Not for the first time, the shrieks from my soul escape, and I sob
I feel the blow, but I don’t react. It’s not the first time a student has physically attacked me. I’ve been working with autistic preschoolers for a while now.
But I’ve been trained to handle behaviorally difficult children, and observing my teachers and coworkers at work has given me the knowledge, courage, and confidence to deal with anything these kids throw at me.
I look at the child who has just hit me. He’s sitting across from me in his cube chair. He’s frustrated. I take a deep breath and say, “Nice hand, hands aren’t for hitting.” Then I move myself a safe distance away, but still within reach. I wait until he calms down.
It’s snack time. My coworker Nadine approaches me and smiles. I smile back, relieved that she’ll be taking over. I update her on how the morning has been. Nadine’s distributing Oreos for snack time, and I wistfully say, “I’d really love a cookie.”
“Girl, after that session, I think you deserve one,” Nadine says, and hands me one. I grin. It’s so nice to be appreciated.
I feel the blows land, and something inside me dies. My nonverbal five-year-old Gigi has just hit me. I didn’t allow her to have an extra snack, and she’s frustrated.
Ahuvah, my eight-year-old, begs for a snack that we don’t have in the house. I should have gone to the grocery store, but I was too tired after work, and anyway, I had to rush home to meet the school bus.
My husband leaves for Maariv with my son, and I’m stuck doing bedtime, again. Gigi babbles and screams, Ahuvah whines for my attention. I want to hug them both, but I’m too tired. I growl at them to go to bed. It takes more than an hour until they’re finally asleep.
As quietly as I can, I take out a container of ice cream from the freezer and eat in my bedroom, hoping to dull the pain in my back and the ache in my heart. Not for the first time, the shrieks from my soul escape, and I sob.
It’s parent-teacher conferences tonight. The parents across the desk listen to my report. I show them their son’s portfolio and report cards. We look at them together and marvel at their child’s progress.

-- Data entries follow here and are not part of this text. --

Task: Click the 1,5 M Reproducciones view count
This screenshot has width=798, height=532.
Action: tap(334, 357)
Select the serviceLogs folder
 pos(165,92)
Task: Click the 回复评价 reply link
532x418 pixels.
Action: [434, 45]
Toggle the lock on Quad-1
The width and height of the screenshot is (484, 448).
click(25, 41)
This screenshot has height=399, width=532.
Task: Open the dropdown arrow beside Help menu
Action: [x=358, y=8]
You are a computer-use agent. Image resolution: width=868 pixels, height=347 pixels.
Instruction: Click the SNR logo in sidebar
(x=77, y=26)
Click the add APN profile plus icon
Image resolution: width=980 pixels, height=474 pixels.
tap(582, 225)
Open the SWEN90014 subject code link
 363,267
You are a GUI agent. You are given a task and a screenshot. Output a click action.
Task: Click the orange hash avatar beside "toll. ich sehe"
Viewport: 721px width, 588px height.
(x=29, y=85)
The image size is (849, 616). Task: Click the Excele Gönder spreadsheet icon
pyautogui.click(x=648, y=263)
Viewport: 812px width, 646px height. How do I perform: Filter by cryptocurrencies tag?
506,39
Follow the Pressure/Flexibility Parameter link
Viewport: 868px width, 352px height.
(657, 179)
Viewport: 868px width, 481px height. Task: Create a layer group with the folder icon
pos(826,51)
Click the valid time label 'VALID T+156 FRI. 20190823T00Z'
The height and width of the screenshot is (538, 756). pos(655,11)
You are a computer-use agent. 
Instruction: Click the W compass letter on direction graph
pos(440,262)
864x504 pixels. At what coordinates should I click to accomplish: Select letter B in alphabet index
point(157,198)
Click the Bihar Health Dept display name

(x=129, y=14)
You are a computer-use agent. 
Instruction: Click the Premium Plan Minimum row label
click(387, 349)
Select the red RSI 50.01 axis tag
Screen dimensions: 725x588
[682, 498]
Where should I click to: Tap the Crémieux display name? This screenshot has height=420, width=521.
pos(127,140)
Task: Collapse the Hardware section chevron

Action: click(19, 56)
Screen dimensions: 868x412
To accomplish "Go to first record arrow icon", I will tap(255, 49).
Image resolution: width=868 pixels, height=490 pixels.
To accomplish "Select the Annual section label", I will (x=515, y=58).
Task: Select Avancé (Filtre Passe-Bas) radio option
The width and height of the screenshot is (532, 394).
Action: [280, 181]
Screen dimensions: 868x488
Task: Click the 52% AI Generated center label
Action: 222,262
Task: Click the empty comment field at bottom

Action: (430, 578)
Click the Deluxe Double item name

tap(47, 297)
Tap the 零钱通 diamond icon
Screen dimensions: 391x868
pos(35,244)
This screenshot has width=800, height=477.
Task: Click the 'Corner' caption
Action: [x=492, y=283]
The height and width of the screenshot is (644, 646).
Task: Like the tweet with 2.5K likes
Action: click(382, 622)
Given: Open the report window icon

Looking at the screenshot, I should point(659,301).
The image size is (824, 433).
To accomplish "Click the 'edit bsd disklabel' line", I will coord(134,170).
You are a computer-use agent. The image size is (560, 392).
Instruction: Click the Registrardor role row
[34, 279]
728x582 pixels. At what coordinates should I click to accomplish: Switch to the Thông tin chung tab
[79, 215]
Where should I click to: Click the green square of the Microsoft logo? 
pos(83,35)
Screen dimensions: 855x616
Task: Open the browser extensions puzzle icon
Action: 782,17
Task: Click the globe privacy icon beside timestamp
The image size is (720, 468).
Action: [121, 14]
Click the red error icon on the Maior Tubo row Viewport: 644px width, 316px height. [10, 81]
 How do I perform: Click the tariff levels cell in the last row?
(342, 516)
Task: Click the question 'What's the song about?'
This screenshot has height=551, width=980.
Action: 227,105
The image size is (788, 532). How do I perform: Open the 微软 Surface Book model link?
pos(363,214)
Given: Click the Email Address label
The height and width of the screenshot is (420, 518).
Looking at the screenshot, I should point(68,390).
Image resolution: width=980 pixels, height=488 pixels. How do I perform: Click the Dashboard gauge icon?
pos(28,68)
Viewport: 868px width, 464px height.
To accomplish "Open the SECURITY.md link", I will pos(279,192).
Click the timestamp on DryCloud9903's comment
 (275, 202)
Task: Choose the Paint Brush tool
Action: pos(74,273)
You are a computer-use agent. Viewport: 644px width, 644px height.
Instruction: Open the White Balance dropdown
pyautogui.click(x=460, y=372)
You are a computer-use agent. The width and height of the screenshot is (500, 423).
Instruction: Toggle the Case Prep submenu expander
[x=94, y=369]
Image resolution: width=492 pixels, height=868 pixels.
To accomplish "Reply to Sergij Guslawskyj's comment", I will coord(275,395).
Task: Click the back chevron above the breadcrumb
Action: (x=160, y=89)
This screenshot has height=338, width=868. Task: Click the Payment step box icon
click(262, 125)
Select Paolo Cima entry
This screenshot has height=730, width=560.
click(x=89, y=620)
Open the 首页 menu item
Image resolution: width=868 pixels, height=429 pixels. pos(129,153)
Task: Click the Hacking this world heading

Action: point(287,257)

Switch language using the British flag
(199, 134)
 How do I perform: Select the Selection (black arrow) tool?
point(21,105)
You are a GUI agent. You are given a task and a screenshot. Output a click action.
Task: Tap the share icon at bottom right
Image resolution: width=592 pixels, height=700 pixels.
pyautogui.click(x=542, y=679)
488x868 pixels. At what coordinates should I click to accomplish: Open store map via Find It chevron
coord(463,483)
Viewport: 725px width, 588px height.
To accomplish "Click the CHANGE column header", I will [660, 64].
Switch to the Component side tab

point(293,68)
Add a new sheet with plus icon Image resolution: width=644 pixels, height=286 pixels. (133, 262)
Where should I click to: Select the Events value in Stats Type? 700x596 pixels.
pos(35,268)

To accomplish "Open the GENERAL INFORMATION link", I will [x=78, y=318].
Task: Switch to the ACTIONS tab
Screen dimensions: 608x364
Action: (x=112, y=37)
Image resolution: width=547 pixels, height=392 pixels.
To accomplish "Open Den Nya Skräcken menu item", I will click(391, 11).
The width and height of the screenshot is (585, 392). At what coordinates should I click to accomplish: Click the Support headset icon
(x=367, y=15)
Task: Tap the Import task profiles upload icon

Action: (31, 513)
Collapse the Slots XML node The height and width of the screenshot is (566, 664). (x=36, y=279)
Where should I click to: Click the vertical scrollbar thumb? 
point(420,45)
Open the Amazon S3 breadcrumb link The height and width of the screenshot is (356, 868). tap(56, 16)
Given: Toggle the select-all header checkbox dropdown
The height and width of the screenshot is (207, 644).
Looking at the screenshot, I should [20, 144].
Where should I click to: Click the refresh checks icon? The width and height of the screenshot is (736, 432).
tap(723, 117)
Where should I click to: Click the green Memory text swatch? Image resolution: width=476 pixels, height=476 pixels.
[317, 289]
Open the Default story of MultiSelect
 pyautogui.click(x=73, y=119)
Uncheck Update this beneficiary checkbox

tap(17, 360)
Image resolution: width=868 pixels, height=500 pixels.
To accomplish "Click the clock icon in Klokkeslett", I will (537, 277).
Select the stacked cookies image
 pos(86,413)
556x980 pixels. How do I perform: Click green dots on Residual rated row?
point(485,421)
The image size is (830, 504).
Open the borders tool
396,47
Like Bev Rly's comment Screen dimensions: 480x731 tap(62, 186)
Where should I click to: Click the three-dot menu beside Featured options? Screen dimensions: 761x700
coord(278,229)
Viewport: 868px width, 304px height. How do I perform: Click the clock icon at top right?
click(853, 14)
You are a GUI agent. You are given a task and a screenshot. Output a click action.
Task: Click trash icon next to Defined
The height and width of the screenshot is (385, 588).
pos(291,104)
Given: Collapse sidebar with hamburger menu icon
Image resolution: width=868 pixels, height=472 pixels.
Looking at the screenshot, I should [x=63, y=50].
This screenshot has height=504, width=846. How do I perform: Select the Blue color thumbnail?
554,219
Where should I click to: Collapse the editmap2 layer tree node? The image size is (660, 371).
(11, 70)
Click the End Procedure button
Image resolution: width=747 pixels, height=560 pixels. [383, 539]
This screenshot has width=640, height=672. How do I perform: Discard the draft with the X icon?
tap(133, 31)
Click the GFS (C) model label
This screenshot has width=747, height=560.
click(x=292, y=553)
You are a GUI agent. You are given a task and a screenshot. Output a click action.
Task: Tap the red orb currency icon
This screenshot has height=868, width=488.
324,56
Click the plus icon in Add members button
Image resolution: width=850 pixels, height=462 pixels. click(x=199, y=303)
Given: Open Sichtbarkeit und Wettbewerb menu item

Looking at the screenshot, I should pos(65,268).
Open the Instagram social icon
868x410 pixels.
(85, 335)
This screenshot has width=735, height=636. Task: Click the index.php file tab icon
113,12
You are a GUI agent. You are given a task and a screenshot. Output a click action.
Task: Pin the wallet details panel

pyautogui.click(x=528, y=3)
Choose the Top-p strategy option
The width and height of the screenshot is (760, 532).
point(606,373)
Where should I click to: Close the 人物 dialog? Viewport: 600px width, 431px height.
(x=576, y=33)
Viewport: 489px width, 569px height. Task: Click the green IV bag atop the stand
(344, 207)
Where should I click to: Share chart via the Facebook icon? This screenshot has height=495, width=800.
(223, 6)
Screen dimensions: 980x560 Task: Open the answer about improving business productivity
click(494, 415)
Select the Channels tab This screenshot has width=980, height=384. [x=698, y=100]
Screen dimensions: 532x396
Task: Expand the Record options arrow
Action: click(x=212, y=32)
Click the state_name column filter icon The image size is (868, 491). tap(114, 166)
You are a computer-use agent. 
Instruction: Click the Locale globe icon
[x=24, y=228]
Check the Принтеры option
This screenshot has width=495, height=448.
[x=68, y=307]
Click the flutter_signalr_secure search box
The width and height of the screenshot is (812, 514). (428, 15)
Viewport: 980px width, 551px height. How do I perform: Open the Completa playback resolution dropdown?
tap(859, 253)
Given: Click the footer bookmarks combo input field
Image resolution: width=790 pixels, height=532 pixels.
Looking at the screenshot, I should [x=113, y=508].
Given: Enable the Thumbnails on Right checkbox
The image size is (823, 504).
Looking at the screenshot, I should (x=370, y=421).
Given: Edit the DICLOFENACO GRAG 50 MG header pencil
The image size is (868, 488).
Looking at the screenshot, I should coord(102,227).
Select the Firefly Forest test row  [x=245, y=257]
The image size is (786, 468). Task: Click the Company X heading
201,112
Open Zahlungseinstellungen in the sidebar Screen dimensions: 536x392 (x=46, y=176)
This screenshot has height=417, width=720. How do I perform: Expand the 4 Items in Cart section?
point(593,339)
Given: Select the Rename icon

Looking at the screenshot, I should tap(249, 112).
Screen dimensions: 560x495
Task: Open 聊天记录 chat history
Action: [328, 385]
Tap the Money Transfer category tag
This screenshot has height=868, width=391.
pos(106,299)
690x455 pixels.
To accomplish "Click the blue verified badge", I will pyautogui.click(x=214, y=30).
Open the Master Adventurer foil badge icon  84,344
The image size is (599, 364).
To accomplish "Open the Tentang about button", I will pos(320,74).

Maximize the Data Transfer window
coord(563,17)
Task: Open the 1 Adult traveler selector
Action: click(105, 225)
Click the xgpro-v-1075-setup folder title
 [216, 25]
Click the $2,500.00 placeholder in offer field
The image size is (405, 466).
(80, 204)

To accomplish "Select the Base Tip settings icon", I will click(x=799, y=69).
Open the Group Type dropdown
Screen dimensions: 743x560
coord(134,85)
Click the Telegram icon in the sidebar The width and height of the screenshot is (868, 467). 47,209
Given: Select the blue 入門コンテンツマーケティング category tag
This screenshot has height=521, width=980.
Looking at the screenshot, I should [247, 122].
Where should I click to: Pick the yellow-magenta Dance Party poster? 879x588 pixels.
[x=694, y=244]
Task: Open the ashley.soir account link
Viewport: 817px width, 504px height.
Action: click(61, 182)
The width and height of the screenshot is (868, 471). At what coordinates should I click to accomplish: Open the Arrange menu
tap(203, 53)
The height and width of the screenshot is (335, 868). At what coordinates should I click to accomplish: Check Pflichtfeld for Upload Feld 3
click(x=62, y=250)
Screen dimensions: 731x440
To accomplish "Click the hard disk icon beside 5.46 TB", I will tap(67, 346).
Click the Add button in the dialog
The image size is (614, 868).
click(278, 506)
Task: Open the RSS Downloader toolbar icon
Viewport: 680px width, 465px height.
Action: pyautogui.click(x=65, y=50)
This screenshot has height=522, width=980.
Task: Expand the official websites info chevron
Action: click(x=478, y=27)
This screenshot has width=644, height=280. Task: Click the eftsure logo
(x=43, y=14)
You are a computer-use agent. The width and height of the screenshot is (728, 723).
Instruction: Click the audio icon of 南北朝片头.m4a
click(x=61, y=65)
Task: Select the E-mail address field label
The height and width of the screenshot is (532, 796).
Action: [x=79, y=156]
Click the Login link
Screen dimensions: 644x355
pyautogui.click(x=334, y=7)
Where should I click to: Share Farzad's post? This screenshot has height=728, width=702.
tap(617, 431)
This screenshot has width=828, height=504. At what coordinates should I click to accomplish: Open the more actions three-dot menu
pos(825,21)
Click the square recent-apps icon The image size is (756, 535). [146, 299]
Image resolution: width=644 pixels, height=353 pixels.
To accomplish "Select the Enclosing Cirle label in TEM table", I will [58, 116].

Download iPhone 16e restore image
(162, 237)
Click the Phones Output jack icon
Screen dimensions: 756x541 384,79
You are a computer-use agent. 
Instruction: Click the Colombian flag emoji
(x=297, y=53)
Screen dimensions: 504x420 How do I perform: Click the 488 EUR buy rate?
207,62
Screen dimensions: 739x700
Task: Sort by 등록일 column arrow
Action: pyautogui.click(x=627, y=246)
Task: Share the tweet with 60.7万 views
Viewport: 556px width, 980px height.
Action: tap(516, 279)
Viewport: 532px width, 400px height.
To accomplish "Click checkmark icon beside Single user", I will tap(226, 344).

The next set of parents approaches hesitantly. Their child has given me a hard time with his behavior. I smile and let them know that we won’t stop trying to find the best ways to support their daughter.
I’m exhausted and battling a sinus infection. I’m waiting on line for a parent-teacher conference. In my hand is a report card of the likes I’d never have sent without a phone conference first. How have I been ignorant of the fact that my son has done so poorly? Why didn’t the teacher let me know?
It’s finally my turn. I ask for specifics, and the teacher gives me vague anecdotes. I ask for work samples, and she shrugs. I ask that any work that he struggles to complete be sent home so my husband and I, both educators, can work with him. She says something about the project being an in-class only activity, that it can’t be sent back and forth.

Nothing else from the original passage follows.